Notwithstanding our present government’s position on Brexit and the widespread uncertainty about the exact nature of the UK’s proposed “deep and special partnership” with the EU, there is at least something we can be sure of: if we are to continue doing business with EU organisations after Brexit, we will need to abide by EU cyber and data security laws. What might not be obvious, however, is that we will also need to do so in order to trade with much of the rest of the world, thanks to the scope of EU law.

When it comes to cyber security legislation, the EU leaves other blocs in the shade (eg, the US doesn’t have a federal cyber security law). In recent years, the EU has proposed innovative laws to improve member states’ cyber resilience, such as the General Data Protection Regulation (GDPR) and the Directive on Security of Network and Information Systems (which affects digital service providers and operators of essential services rather than accountants), both of which come into effect in May 2018. With the European Commission’s September 2017 Cybersecurity Package – a programme that is likely to increase in ambition and scope in the coming years – the EU will effectively set global standards on cyber security.

The UK government has proposed a new Data Protection Bill to enact the GDPR and will implement the NIS Directive in March 2018, so we will be compliant with EU law at the point we formally leave the union in 2019. After that point – unless, that is, a deal on data transfers is included in our transition arrangements – we will be classed as a third country and the EU will need to determine that we afford data adequate protection in order for data transfers to continue. This is where we encounter major challenges.

Adequacy decision

To date, the European Commission has adopted 12 adequacy decisions, with Andorra, Argentina, Canada (for transfers to commercial organisations that are subject to the Personal Information Protection and Electronic Documents Act) the Faroe Islands, Guernsey, Israel, the Isle of Man, Jersey, New Zealand, Switzerland, Uruguay and the US (for certified companies).

As the Confederation of British Industry’s deputy director-general for policy and campaigns Josh Hardie told the confederation’s September 2017 Cyber Security Conference in his keynote speech, the last third country to strike such a deal was New Zealand, and that took about four years. “I think we’ve got to be clear that we don’t have four years,” Hardie said. “With Brexit on the horizon there is a risk – I don’t want to overstate it, but there is a risk – that we are facing a data cliff-edge.”

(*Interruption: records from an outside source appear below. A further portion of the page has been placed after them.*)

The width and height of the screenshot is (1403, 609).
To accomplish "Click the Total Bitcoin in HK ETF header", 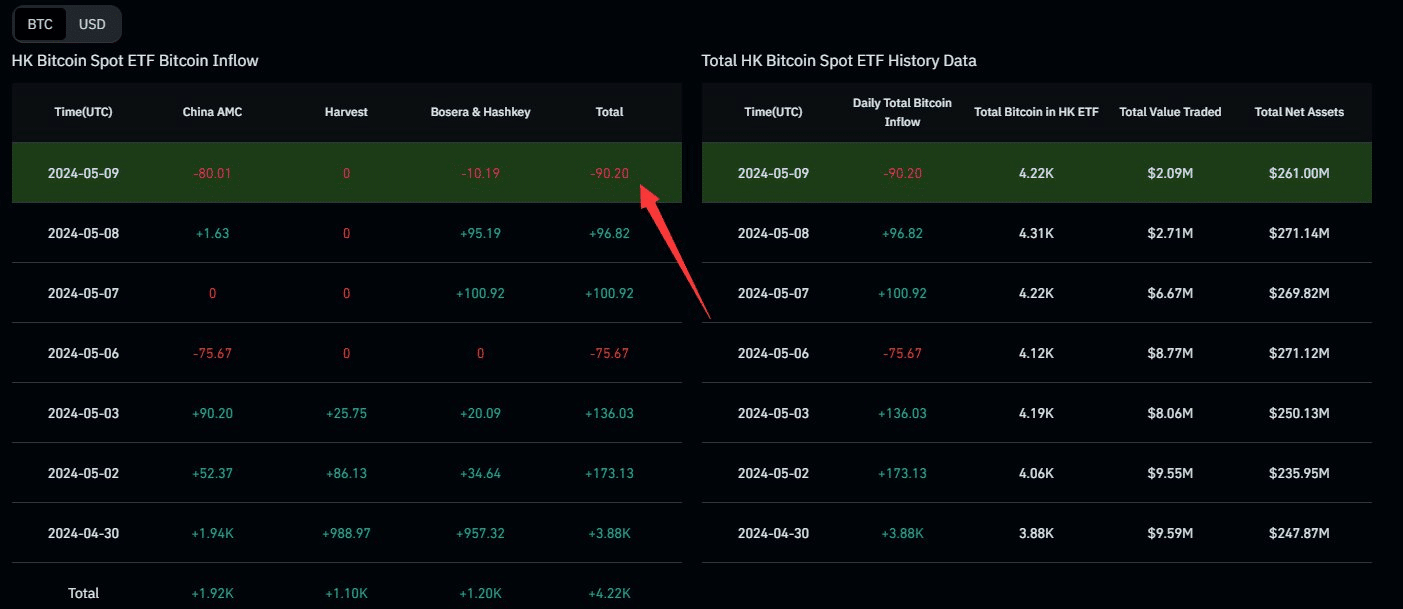I will (x=1036, y=112).
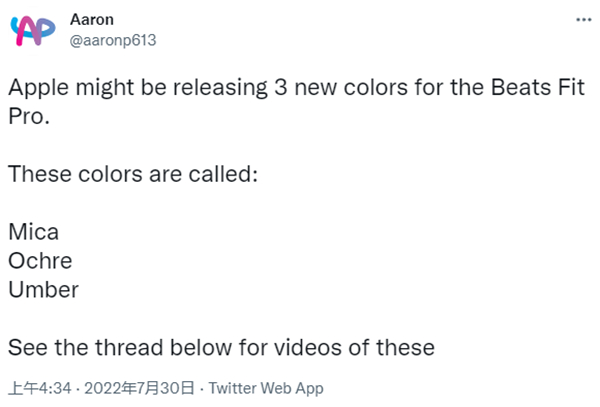
Task: Click the number 3 in the tweet
Action: [x=281, y=87]
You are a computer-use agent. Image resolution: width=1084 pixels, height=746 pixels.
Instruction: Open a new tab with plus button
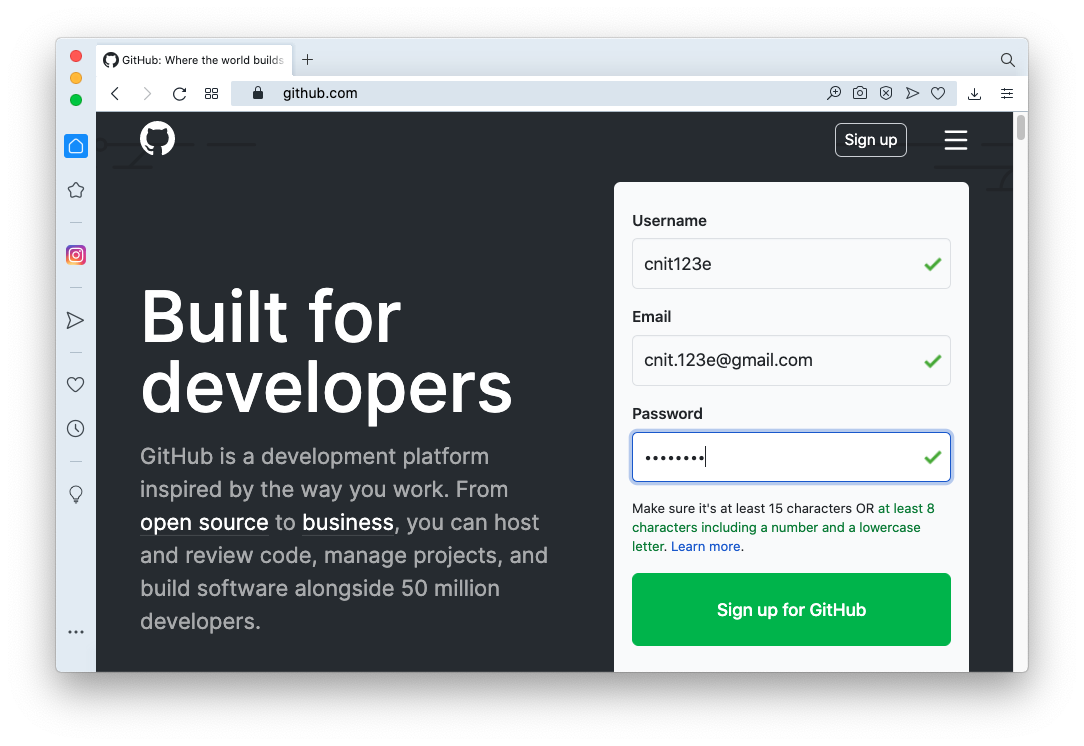[308, 60]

If a deal is not reached, UK organisations will have to rely on binding corporate rules, standard contractual clauses or approved codes of conduct to transfer data to and from the European Economic Area until an adequacy decision is reached. To avoid this administrative burden, the UK government therefore “believes it would be in the interest of both the UK and EU to agree early in the process to mutually recognise each other’s data protection frameworks as a basis for the continued free flows of data between the EU (and other EU adequate countries) and UK from the point of exit until such time as new and more permanent arrangements come into force”.

Whatever your opinion of the EU, whatever your position on Brexit, it’s an incontrovertible fact that international trade requires standards to be maintained, so it’s in our interests to maintain a frictionless cross-border flow of personal data.

In terms of data protection, the EU is leading the way in setting those standards. If you want to supply that market, or even be in the supply chain of a company that does, then you need to conform with the likes of the GDPR – or risk being left behind.